---------- RECORDS FOR THIS EXERCISE ----------

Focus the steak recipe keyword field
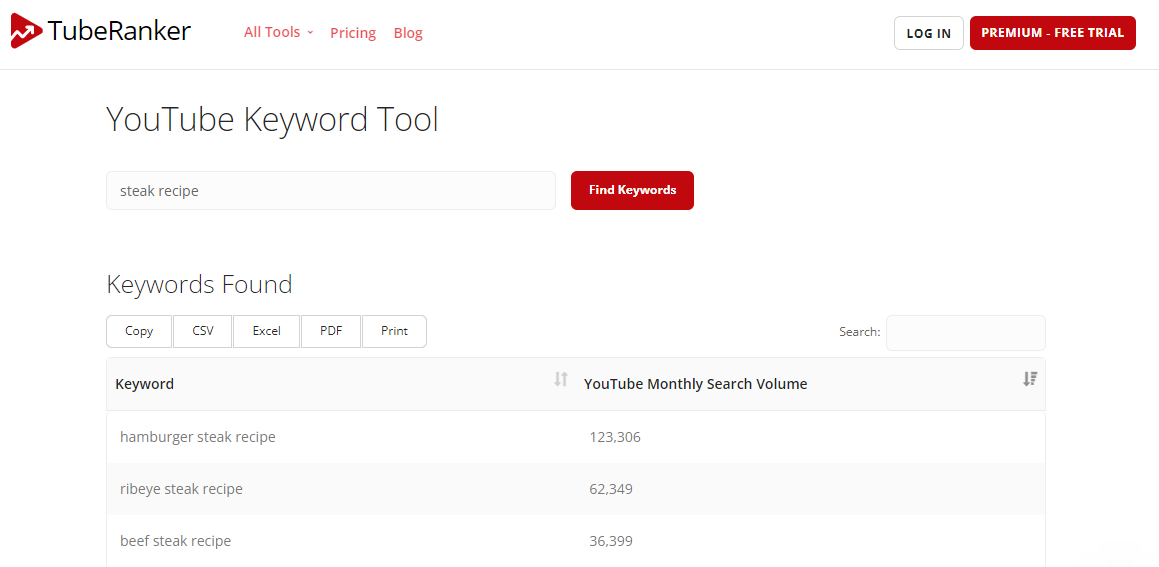The image size is (1159, 567). 330,191
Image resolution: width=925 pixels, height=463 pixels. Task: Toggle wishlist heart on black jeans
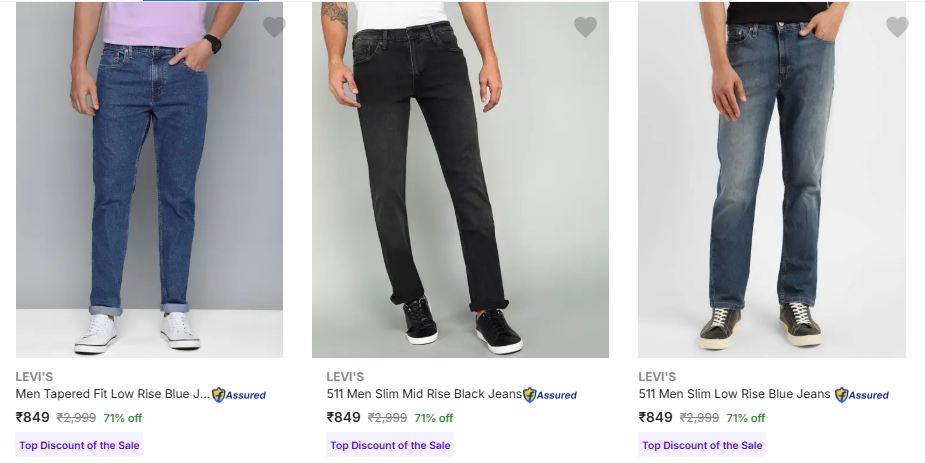(x=585, y=27)
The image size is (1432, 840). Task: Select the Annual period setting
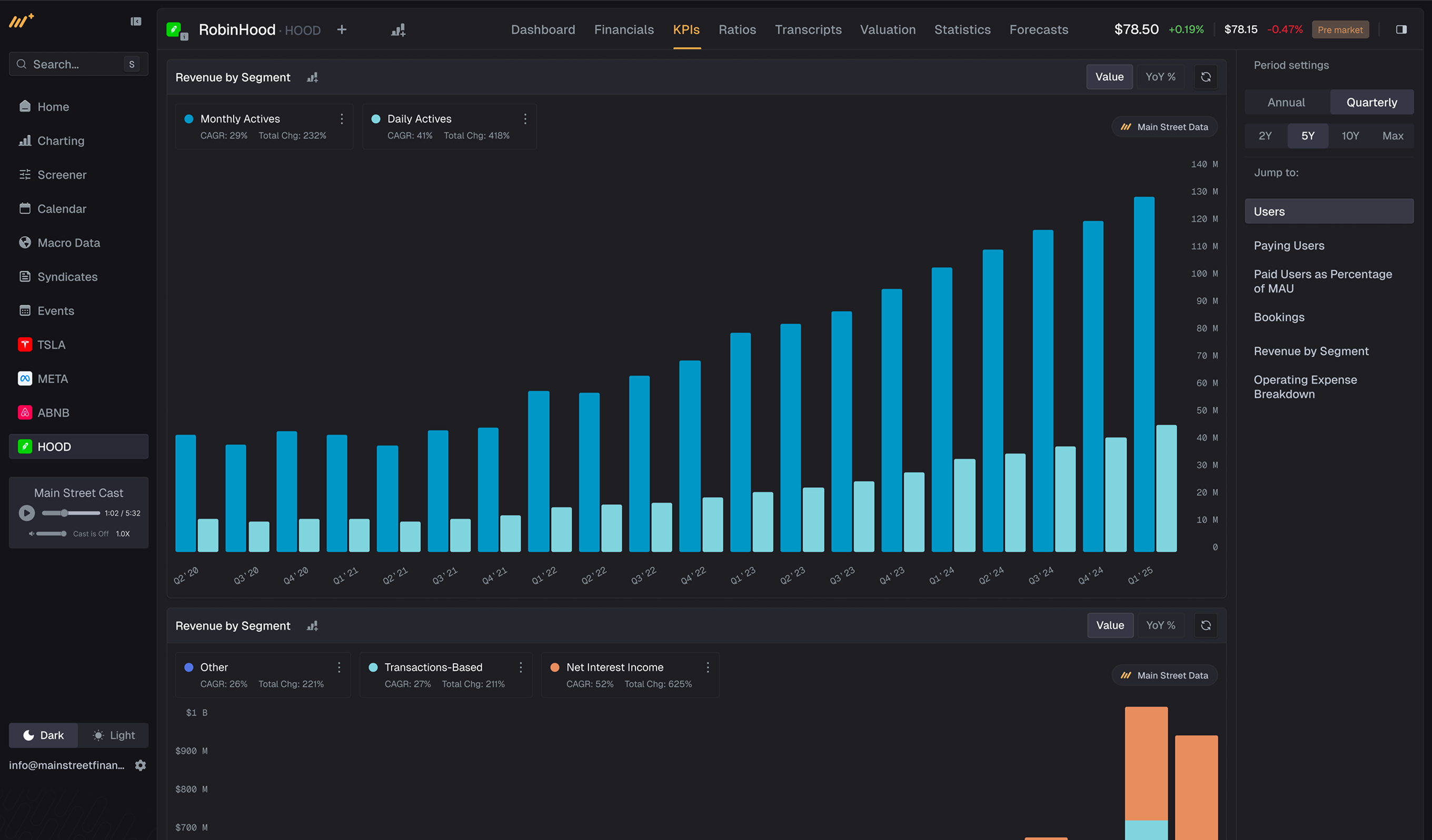point(1286,102)
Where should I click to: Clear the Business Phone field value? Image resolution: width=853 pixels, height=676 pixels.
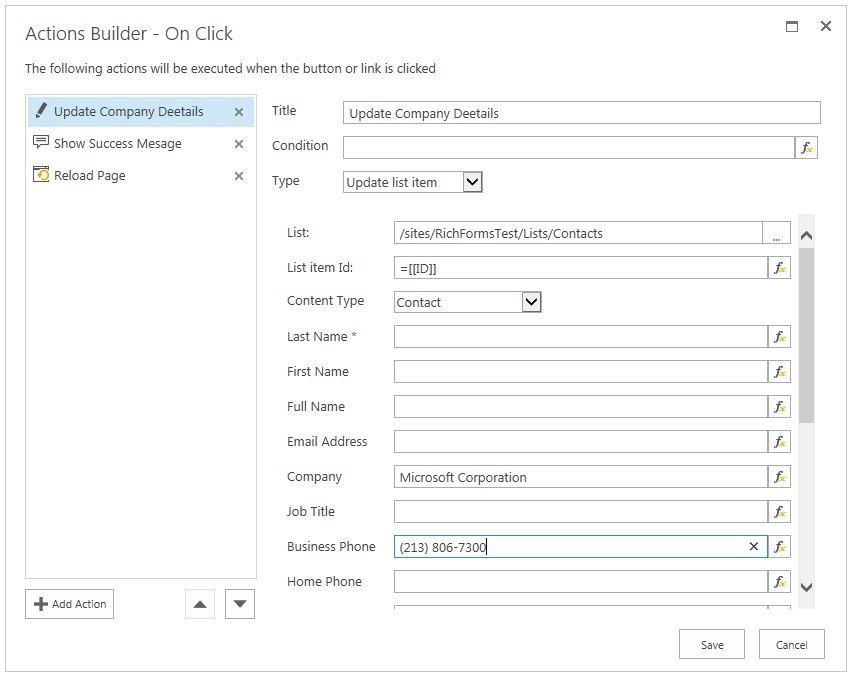click(754, 547)
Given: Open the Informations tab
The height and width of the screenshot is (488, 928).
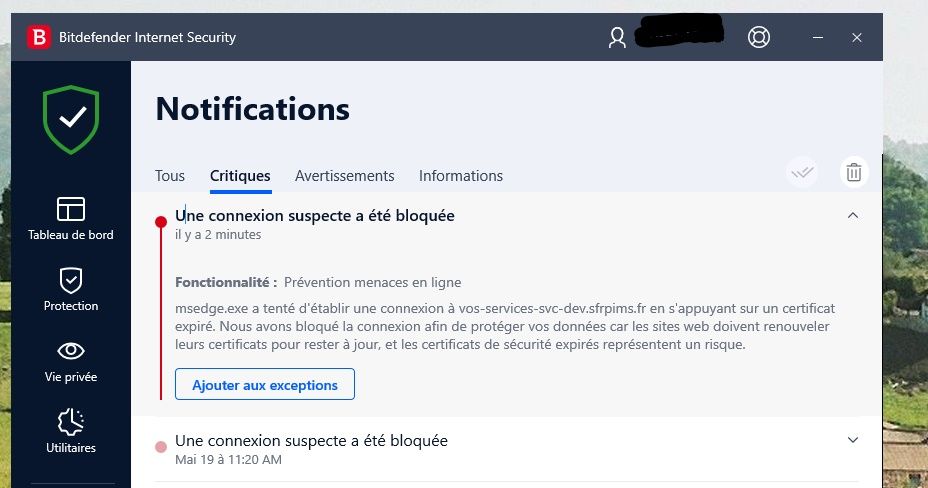Looking at the screenshot, I should coord(460,176).
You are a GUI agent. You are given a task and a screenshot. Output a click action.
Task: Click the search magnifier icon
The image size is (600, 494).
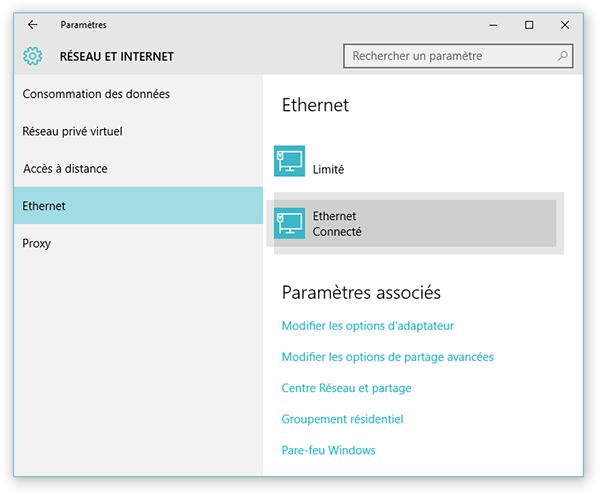[x=562, y=56]
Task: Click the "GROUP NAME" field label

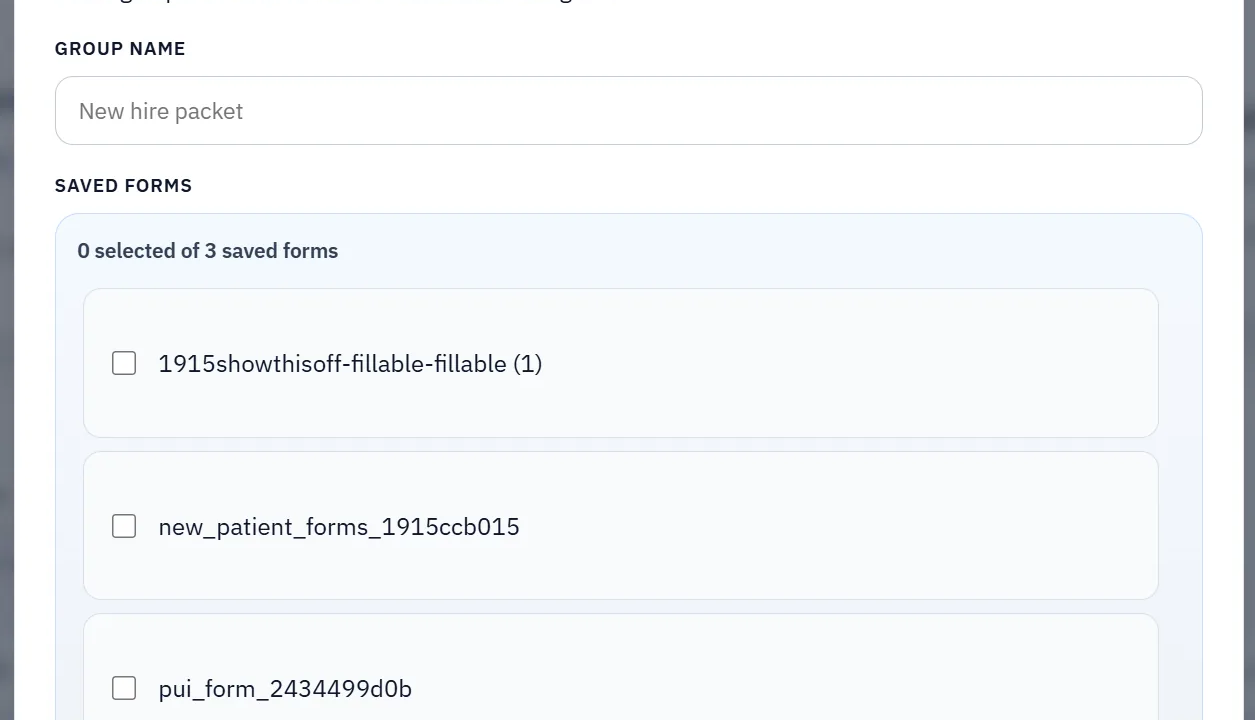Action: point(120,49)
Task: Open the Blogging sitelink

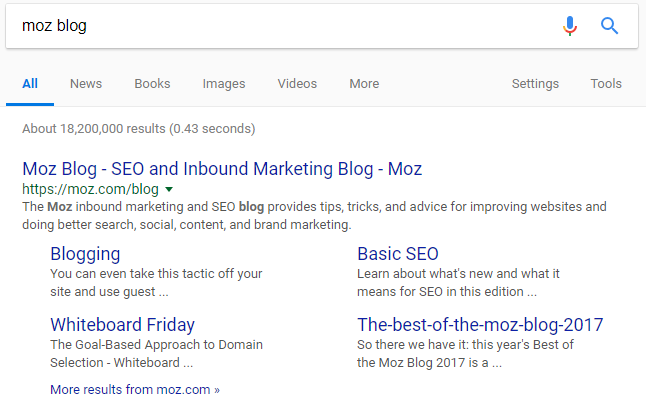Action: (x=85, y=253)
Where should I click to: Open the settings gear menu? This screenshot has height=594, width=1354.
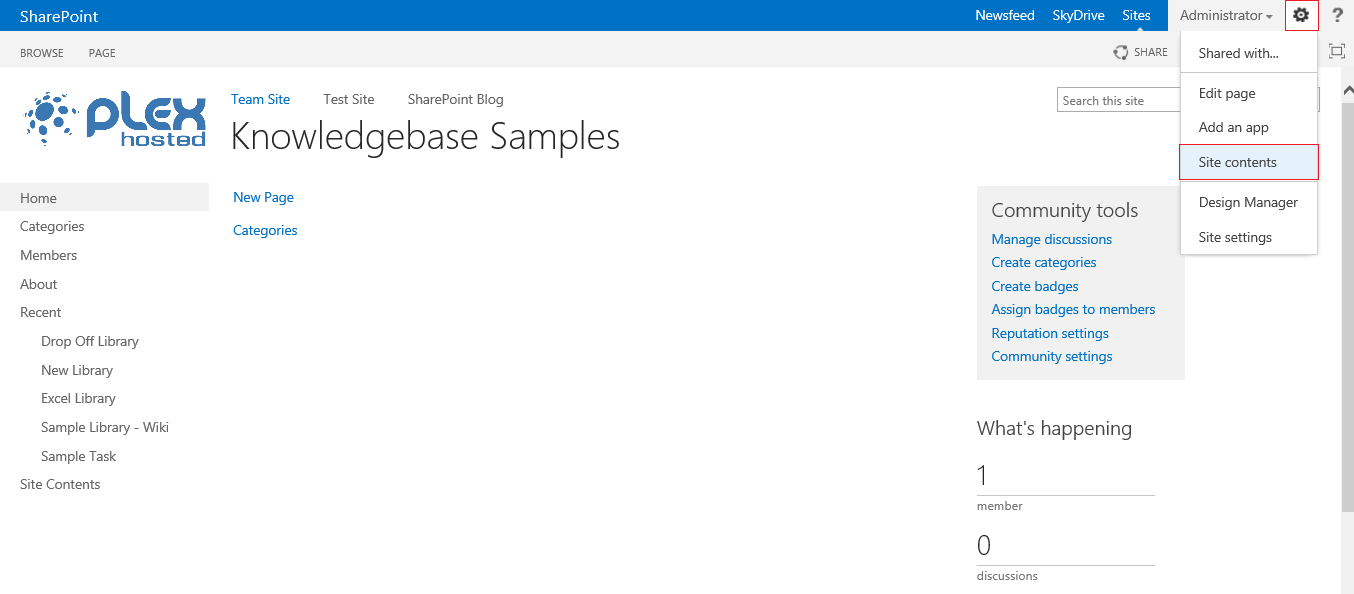pyautogui.click(x=1301, y=15)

----------

THE PROBLEM: Please rewrite all the entries above as a two-column CSV with the columns instruction and location: one row per entry, with its text and its answer each in a single quoted field and line breaks changed to spaces. Leave the pictures out.

PROBLEM SOLUTION:
instruction,location
"Focus the steak recipe keyword field","The image size is (1159, 567). 330,191"
"Image resolution: width=925 pixels, height=463 pixels. Task: Toggle wishlist heart on black jeans","(x=585, y=27)"
"The image size is (1432, 840). Task: Select the Annual period setting","point(1286,102)"
"Where should I click to: Clear the Business Phone field value? Image resolution: width=853 pixels, height=676 pixels.","click(754, 547)"
"Given: Open the Informations tab The height and width of the screenshot is (488, 928).","Looking at the screenshot, I should coord(460,176)."
"You are a GUI agent. You are given a task and a screenshot. Output a click action. Task: Click the search magnifier icon The image size is (600, 494).","[x=562, y=56]"
"Task: Click the ""GROUP NAME"" field label","Action: point(120,49)"
"Task: Open the Blogging sitelink","Action: (x=85, y=253)"
"Where should I click to: Open the settings gear menu? This screenshot has height=594, width=1354.","pyautogui.click(x=1301, y=15)"